Could you reproduce, from the records below, everything from the line with "[Slide left] (117, 381)" down to the line with "Come scegliere gli", keeping both of those lines and changing nothing?

>>>

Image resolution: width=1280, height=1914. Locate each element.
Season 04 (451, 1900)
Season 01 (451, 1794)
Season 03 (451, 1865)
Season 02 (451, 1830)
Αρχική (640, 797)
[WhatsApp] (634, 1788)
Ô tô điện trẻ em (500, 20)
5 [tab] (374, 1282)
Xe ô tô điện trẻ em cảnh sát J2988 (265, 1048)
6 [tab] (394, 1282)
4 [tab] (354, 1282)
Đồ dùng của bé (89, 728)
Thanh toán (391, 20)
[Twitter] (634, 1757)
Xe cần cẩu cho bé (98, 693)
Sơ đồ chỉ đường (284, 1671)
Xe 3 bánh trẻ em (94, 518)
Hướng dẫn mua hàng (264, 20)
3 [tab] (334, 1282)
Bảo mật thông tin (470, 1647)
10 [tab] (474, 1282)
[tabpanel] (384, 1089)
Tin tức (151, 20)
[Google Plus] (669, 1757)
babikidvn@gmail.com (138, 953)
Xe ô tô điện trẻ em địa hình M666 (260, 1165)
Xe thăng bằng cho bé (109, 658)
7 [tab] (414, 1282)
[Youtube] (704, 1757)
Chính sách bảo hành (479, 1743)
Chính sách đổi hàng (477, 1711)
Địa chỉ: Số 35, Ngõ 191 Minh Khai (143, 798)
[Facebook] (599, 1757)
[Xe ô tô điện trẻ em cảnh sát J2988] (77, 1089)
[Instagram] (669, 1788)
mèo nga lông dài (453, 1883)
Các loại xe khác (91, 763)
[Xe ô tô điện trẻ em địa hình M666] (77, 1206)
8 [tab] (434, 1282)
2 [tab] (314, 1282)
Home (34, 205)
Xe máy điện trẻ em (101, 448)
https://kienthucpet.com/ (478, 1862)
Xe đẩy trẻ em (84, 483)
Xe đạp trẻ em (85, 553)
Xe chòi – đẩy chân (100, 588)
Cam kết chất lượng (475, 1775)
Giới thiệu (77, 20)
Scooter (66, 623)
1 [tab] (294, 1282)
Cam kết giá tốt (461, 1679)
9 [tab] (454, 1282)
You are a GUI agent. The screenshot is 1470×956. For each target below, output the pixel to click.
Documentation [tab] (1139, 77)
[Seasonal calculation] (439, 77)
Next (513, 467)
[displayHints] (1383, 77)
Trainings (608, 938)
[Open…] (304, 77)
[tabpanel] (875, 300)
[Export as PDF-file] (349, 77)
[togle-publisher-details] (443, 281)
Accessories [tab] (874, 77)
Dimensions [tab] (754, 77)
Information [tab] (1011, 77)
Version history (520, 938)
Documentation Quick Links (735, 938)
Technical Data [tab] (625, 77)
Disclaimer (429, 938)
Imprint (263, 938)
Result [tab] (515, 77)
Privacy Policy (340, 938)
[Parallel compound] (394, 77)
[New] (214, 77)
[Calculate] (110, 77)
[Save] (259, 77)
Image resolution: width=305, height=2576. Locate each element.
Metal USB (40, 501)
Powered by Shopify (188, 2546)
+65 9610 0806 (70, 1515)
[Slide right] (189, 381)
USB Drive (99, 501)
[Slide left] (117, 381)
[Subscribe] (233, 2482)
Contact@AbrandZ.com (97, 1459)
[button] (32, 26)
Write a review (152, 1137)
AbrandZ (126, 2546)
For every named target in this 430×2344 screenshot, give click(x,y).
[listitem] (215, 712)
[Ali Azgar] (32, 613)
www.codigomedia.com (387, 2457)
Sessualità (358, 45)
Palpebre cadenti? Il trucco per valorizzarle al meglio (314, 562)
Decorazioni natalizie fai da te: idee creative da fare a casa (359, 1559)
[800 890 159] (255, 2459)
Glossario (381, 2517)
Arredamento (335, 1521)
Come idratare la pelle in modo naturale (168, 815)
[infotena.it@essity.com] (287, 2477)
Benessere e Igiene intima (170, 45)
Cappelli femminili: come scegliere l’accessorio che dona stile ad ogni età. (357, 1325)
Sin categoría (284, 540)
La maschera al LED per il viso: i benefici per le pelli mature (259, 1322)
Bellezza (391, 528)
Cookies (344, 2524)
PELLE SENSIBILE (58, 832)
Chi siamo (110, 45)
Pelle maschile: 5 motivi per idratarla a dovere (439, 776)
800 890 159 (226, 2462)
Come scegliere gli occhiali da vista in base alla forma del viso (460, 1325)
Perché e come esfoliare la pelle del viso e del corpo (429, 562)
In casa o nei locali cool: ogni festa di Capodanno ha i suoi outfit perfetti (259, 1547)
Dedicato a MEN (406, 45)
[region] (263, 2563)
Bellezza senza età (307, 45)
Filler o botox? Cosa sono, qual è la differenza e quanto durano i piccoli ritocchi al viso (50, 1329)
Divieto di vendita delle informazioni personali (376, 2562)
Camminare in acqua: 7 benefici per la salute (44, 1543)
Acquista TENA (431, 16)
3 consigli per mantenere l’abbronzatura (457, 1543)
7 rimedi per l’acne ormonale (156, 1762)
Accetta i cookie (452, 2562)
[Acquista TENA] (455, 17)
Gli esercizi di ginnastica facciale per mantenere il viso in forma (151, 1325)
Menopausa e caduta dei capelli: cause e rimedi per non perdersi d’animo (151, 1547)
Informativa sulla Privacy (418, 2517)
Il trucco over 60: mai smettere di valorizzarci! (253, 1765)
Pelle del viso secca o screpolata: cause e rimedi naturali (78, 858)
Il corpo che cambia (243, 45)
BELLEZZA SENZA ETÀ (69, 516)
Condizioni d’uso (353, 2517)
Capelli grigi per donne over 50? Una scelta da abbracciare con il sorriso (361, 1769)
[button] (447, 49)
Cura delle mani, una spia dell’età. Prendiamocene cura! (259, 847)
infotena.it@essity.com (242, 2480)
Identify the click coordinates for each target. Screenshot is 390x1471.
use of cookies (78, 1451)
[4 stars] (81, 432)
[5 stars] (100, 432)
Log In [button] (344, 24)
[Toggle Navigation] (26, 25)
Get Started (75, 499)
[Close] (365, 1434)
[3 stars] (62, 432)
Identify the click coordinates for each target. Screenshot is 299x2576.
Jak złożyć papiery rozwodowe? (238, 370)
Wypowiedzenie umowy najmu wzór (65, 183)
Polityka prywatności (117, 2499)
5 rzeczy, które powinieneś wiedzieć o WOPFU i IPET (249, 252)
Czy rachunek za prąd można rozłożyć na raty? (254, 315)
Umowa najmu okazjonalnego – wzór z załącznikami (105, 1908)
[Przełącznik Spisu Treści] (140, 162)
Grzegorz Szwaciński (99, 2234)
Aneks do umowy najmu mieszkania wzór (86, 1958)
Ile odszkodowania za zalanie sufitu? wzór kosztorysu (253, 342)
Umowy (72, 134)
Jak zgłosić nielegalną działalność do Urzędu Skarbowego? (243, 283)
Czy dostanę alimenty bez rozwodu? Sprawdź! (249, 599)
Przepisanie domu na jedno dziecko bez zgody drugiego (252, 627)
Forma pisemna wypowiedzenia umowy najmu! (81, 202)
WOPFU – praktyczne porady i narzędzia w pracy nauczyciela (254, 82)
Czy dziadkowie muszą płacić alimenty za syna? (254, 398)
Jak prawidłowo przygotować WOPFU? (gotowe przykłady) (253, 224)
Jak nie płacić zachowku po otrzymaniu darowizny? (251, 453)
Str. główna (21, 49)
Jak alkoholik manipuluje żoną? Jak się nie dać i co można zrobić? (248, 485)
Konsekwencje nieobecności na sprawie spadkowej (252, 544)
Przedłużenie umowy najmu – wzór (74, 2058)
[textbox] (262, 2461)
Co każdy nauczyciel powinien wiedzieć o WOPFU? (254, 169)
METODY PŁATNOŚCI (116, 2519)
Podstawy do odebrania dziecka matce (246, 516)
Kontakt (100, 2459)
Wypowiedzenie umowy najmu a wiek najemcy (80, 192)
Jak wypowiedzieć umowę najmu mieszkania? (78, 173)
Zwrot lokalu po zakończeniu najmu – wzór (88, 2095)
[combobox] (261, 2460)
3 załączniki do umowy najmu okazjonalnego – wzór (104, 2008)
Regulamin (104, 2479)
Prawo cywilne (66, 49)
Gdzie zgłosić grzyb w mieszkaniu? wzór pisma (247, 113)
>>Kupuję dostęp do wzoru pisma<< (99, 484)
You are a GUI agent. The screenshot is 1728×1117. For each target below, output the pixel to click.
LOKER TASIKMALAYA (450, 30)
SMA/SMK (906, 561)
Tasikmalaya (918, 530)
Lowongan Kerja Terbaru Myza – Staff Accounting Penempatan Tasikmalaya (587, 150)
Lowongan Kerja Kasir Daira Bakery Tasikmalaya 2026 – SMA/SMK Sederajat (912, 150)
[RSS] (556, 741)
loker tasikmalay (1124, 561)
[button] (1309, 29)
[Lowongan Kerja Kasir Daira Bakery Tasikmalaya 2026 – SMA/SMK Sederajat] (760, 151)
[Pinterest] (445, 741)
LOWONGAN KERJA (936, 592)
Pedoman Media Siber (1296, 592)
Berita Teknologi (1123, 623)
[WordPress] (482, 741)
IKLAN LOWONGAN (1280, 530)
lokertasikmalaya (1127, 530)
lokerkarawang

<<<

> [Solution to this exercise]
[Slide left] (117, 381)
[Subscribe] (233, 2482)
Contact@AbrandZ.com (97, 1459)
[button] (32, 26)
Write a review (152, 1137)
AbrandZ (126, 2546)
For every named target in this 430×2344 screenshot, give click(x,y).
[listitem] (215, 712)
[Ali Azgar] (32, 613)
www.codigomedia.com (387, 2457)
Sessualità (358, 45)
Palpebre cadenti? Il trucco per valorizzarle al meglio (314, 562)
Decorazioni natalizie fai da te: idee creative da fare a casa (359, 1559)
[800 890 159] (255, 2459)
Glossario (381, 2517)
Arredamento (335, 1521)
Come idratare la pelle in modo naturale (168, 815)
[infotena.it@essity.com] (287, 2477)
Benessere e Igiene intima (170, 45)
Cappelli femminili: come scegliere l’accessorio che dona stile ad ogni età. (357, 1325)
Sin categoría (284, 540)
La maschera al LED per il viso: i benefici per le pelli mature (259, 1322)
Bellezza (391, 528)
Cookies (344, 2524)
PELLE SENSIBILE (58, 832)
Chi siamo (110, 45)
Pelle maschile: 5 motivi per idratarla a dovere (439, 776)
800 890 159 (226, 2462)
Come scegliere gli occhiali da vista in base alla forma del viso (460, 1325)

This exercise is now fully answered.